Background to Hiroshima and V-J Day: Potsdam Conference, AP Wirephoto

Among the first little historical curiosities that I collected as a high school student was a group of World War II Associated Press Wirephotos found among the random stuff in the bins of a Wisconsin antiques store. (I seem to recall that there were other subjects and I simply picked out the few wartime shots as most suited to my interests and budget.)

Accustomed as we now are to being able to receive the news in live time, most of us have no idea what the classic AP "Wirephoto" service was: how it functioned , and how it revolutionized journalism by transmitting images with unprecedented speed, thus enabling them to become news in their own right.

As this retrospective nicely explains, a transmitter, equipped with a sort of early optical scanner, converted a photo to electrical signals, sent via "10,000 miles of leased telephone lines – the wires," to a receiver, where they were "converted back into light, which was then recorded onto the negative, reproducing the original image." (The "Wirephoto" still exists, but in digital form since 1989.)


World War II, understandably enough, greatly increased the demand for photographic reportage, and the US Army Signal Corps developed its own radiophoto system. This Wirephoto depicts a US security checkpoint on the eve of the Potsdam Conference.

MPs CHECK VEHICLES IN CONFERENCE AREA--MILITARY POLICE OF THE 713TH MP BATTALION CHECK VEHICLES AND PERSONNEL AT A ROAD BARRIER IN THE AMERICAN COMPOUND OF THE POTSDAM CONFERENCE AREA, JULY 15. (AP WIREPHOTO FROM SIGNAL CORPS RADIOPHOTO FROM PARIS)

The 713th Military Police Battalion was responsible for security in the US sector of nearby Berlin. The Signal Corps radiophoto above features in Robert L. Gunnarsson's history of American Military Police in Europe.

The meeting (July 17- August 2, 1945) is of course best known for mandating the shared occupation and denazification of recently defeated Germany, as well as endorsing the redrawing of the Soviet-Polish-German borders and, more controversially, permitting the expulsion of ethnic Germans from the former occupied territories of Central Europe.

But the Conference also had a bearing on the war in the Pacific and the dropping of the atomic bomb, treated in a recent post.

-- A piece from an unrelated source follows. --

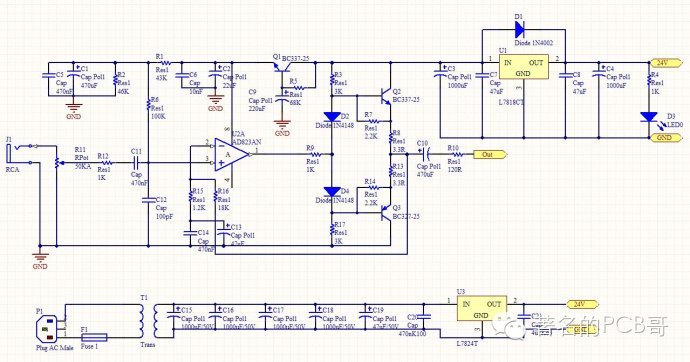
Task: Click the R11 50KA potentiometer
Action: click(57, 163)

The official declaration demanded unconditional surrender of Japan, lest she suffer "the inevitable and complete destruction of the Japanese armed forces and just as inevitably the utter devastation of the Japanese homeland." There was no mention of the atomic bomb, as such (tested in secret just as the conference began), but it did figure in a now-famous conversation between Truman and Stalin.

As the US Department of Energy aptly summarizes:
During the second week of Allied deliberations at Potsdam, on the evening of July 24, 1945, Truman approached Stalin without an interpreter and, as casually as he could, told him that the United States had a "new weapon of unusual destructive force."  Stalin showed little interest, replying only that he hoped the United States would make "good use of it against the Japanese."  The reason for Stalin's composure became clear later: Soviet intelligence had been receiving information about the atomic bomb program since fall 1941.
The nuclear arms race was already beginning.